Troubleshooting Kubernetes clusters

If a Kubernetes cluster fails, you can download its configuration file and the log files of its nodes for troubleshooting.

Additionally, you can get diagnostic information of Kubernetes services by running commands inside a Kubernetes virtual machine from the compute node this VM reside on. Kubernetes services that you need to check are the following:

  • kubelet is a node agent that works on each Kubernetes node. It ensures that containers described in pod specification files are healthy and running.
  • kube-proxy is a network proxy that runs on each Kubernetes node. It configures network rules that resolve connections to pods from within and without a Kubernetes cluster.
  • kube-apiserver is an API server that runs only on master nodes. It validates and configures data for the API objects, such as pods, services, replication controllers, and others. The API server also assigns pods to nodes and synchronizes pod information with the service configuration.

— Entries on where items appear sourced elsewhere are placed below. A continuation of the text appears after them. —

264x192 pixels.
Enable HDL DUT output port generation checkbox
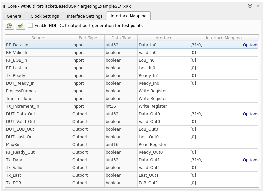coord(31,26)
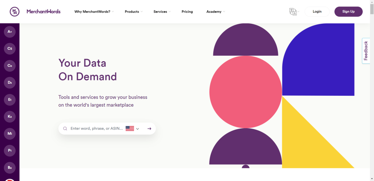The width and height of the screenshot is (374, 181).
Task: Click the purple Sign Up button
Action: 348,11
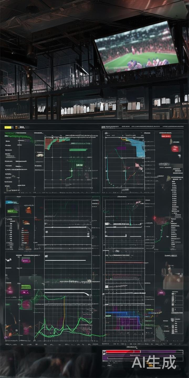
Task: Click the glowing red dot at the right edge
Action: pos(154,218)
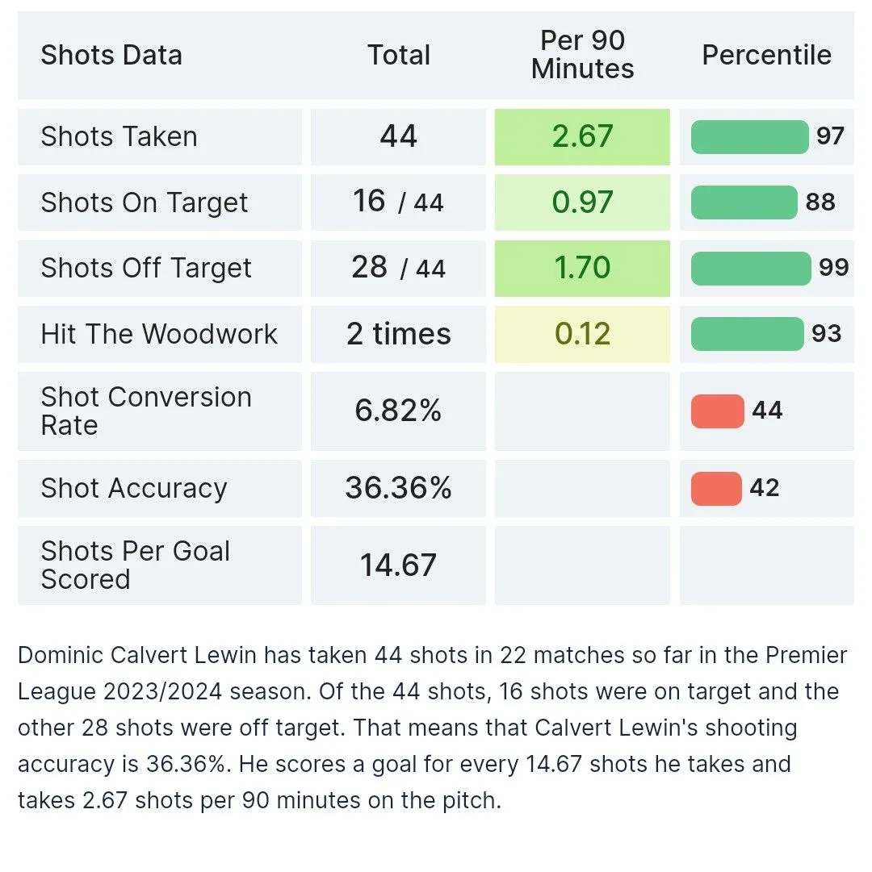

To download a Kubernetes configuration file

  1. Find out the ID of the required Kubernetes cluster:

    # vinfra service compute k8saas list
    +--------------------------------------+------+--------+
    | id                                   | name | status |
    +--------------------------------------+------+--------+
    | 834397b9-22d3-486d-afc7-5c0122d6735d | k8s1 | ERROR  |
    +--------------------------------------+------+--------+
  2. Print the configuration of the Kubernetes cluster to a file. For example, to download the kubeconfig of the k8s1 cluster to the file k8s1.kubeconfig, run:

    # vinfra service compute k8saas config 834397b9-22d3-486d-afc7-5c0122d6735d > k8s1.kubeconfig

To download logs of a Kubernetes node

  1. Find out the name of the required Kubernetes virtual machine:

    # vinfra service compute server list
    +--------------------------------------+---------------+--------+------------------------+---------------------+
    | id                                   | name          | status | host                   | networks            |
    +--------------------------------------+---------------+--------+------------------------+---------------------+
    | 18fb7436-f1fa-4859-99dd-284cef9edc54 | k8s1-node-0   | ACTIVE | node002.vstoragedomain | - public=10.10.10.2 |
    | 66bc8454-efb4-4263-a0e2-523fd8f15bda | k8s1-master-0 | ACTIVE | node001.vstoragedomain | - public=10.10.10.1 |
    +--------------------------------------+---------------+--------+------------------------+---------------------+
    
  2. Print the log of the Kubernetes VM to a file. For example, to download the log of the k8s1 master node to the file k8s1-master-0.log, run:

    # vinfra service compute server log k8s1-master-0 > k8s1-master-0.log

To run commands inside a Kubernetes node

  1. Find out the Kubernetes VM ID and the hostname of the node it runs on by listing all virtual machines in the compute cluster:

    # vinfra service compute server list
    +--------------------------------------+---------------+--------+------------------------+---------------------+
    | id                                   | name          | status | host                   | networks            |
    +--------------------------------------+---------------+--------+------------------------+---------------------+
    | 18fb7436-f1fa-4859-99dd-284cef9edc54 | k8s1-node-0   | ACTIVE | node002.vstoragedomain | - public=10.10.10.2 |
    | 66bc8454-efb4-4263-a0e2-523fd8f15bda | k8s1-master-0 | ACTIVE | node001.vstoragedomain | - public=10.10.10.1 |
    +--------------------------------------+---------------+--------+------------------------+---------------------+
    

    In this example, the Kubernetes master node has the ID 66bc8454-efb4-4263-a0e2-523fd8f15bda and resides on the node node001.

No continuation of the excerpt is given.